Jérôme Rivet AGENCE FRANCE-PRESSE

Une grande prudence restait de mise jeudi en début de soirée au siège de l'OTAN à Bruxelles, qui n'avait pas réagi officiellement à la brusque accélération de la situation sur le terrain.

L'Alliance cherchait en particulier à confirmer les circonstances de la mort de Mouammar Kadhafi, annoncée par des responsables du Conseil national de transition (CNT), a indiqué un porte-parole.

Selon les informations disponibles, des avions de l'Alliance ont joué un rôle majeur dans les événements dans la ville natale de Kadhafi.

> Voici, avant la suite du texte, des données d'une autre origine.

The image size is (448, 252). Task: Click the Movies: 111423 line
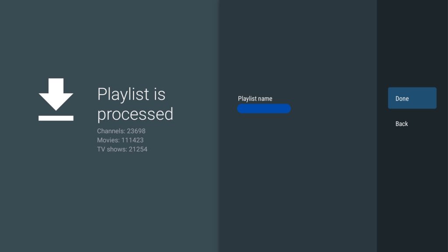(120, 140)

Un porte-parole du CNT a indiqué que les appareils de l'OTAN ont bombardé un convoi «alors qu'il fuyait Syrte».

Le colonel Roland Lavoie, porte-parole de l'opération Protecteur unifié, a précisé que l'OTAN avait pris pour cible «deux véhicules des forces pro-Kadhafi à environ 8h30 (2h30, heure de Montréal)», car ce convoi «menait des opérations militaires et présentait une menace claire pour les civils».

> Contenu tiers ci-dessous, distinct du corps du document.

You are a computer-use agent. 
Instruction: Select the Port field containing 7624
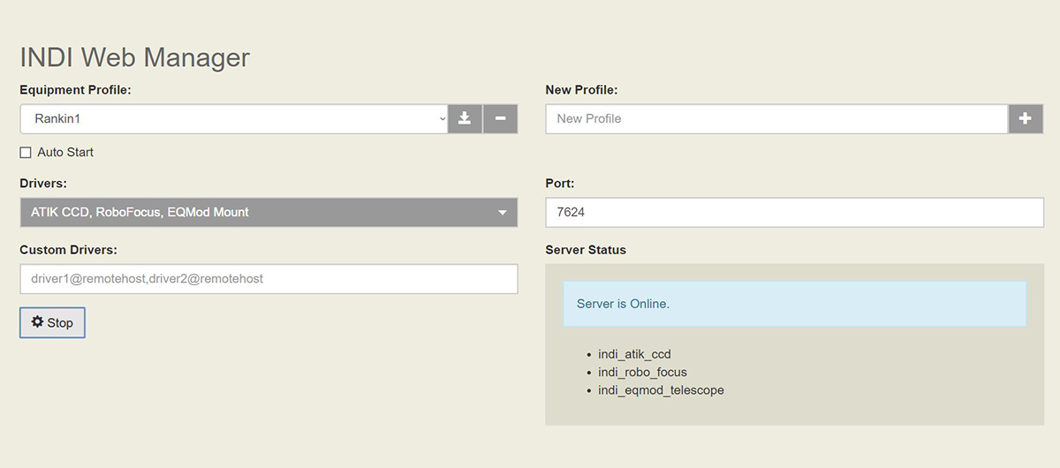point(795,212)
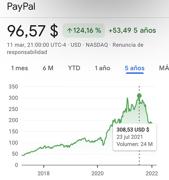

Ces avions français ont «stoppé» le convoi mais ne l'ont pas détruit, selon le ministre français de la Défense, Gérard Longuet. Des combattants libyens sont ensuite intervenus et ont sorti le colonel Kadhafi de l'un des véhicules, selon lui.

Pour l'OTAN, la chute de Syrte, qui résistait depuis des semaines, représente «une étape décisive» en vue de la fin du conflit, a indiqué un diplomate.

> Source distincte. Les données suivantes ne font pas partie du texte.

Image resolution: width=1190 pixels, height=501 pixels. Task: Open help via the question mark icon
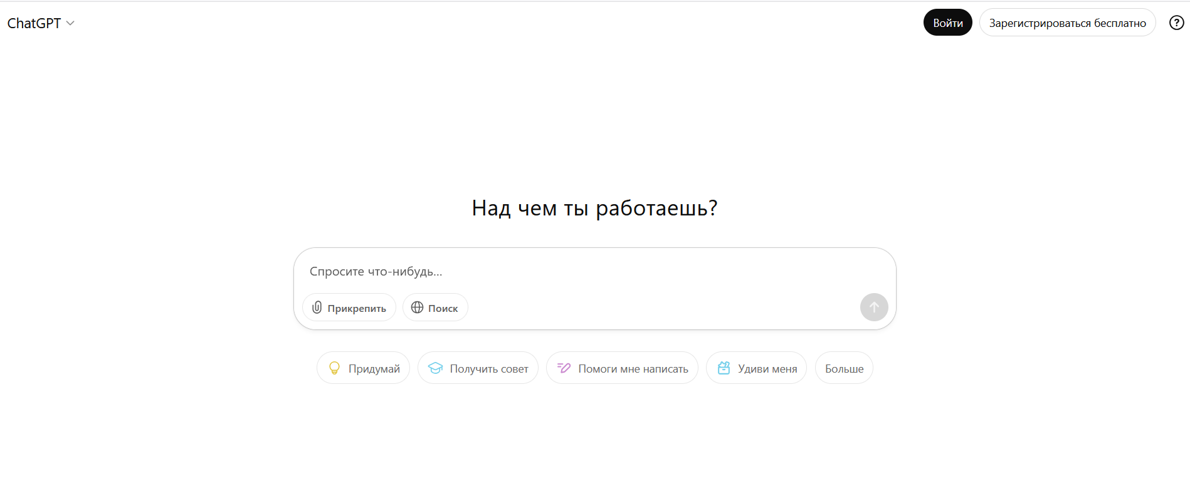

Les responsables militaires de l'OTAN, sous la direction de l'amiral américain James Stavridis, devraient dresser vendredi un état des lieux de la situation, évaluant notamment si le CNT est en mesure d'assurer la sécurité, selon une source militaire.

Sur la base de cet examen, un conseil des ambassadeurs des 28 pays de l'OTAN, qui est l'instance habilitée à prononcer la fin de l'opération, se réunira à Bruxelles.

Ce conseil avait prôné la prudence ces dernières semaines sous l'influence de la France et du Royaume-Uni, soucieux de «terminer le travail», alors que d'autres pays pressaient pour mettre fin à un conflit qui pèse, en hommes comme en coûts.

Leur avis est prépondérant, car «les deux alliés ont été les deux principaux acteurs politiques et militaires de cette guerre de dimension limitée dans laquelle ils n'avaient rien à gagner mais beaucoup à perdre en terme de réputation», ont résumé les experts de l'institut britannique Rusi dans un récent rapport.

L'OTAN a engagé des moyens maritimes et aériens en Libye depuis le 31 mars, prenant le relais de l'opération lancée deux semaines plus tôt par la France, le Royaume-Uni et les États-Unis à la suite d'une résolution des Nations unies sur la protection des civils. Plusieurs pays, comme l'Allemagne ou la Pologne, ont refusé d'y participer.

Huit des 28 pays de l'OTAN ont participé aux missions aériennes aux côtés de pays arabes comme les Émirats arabes unis et le Qatar. Quelque 26 089 sorties aériennes ont été effectuées depuis le 31 mars, dont 9618 dites «offensives», selon un bilan communiqué jeudi matin par l'Alliance.

«La mission a été rapide, flexible et efficace», a récemment estimé le secrétaire général de l'Alliance Anders Fogh Rasmussen, tout en soulignant que cette première opération de l'OTAN menée par des Européens et non les Américains avait mis en lumière d'inquiétantes lacunes en terme d'équipements militaires.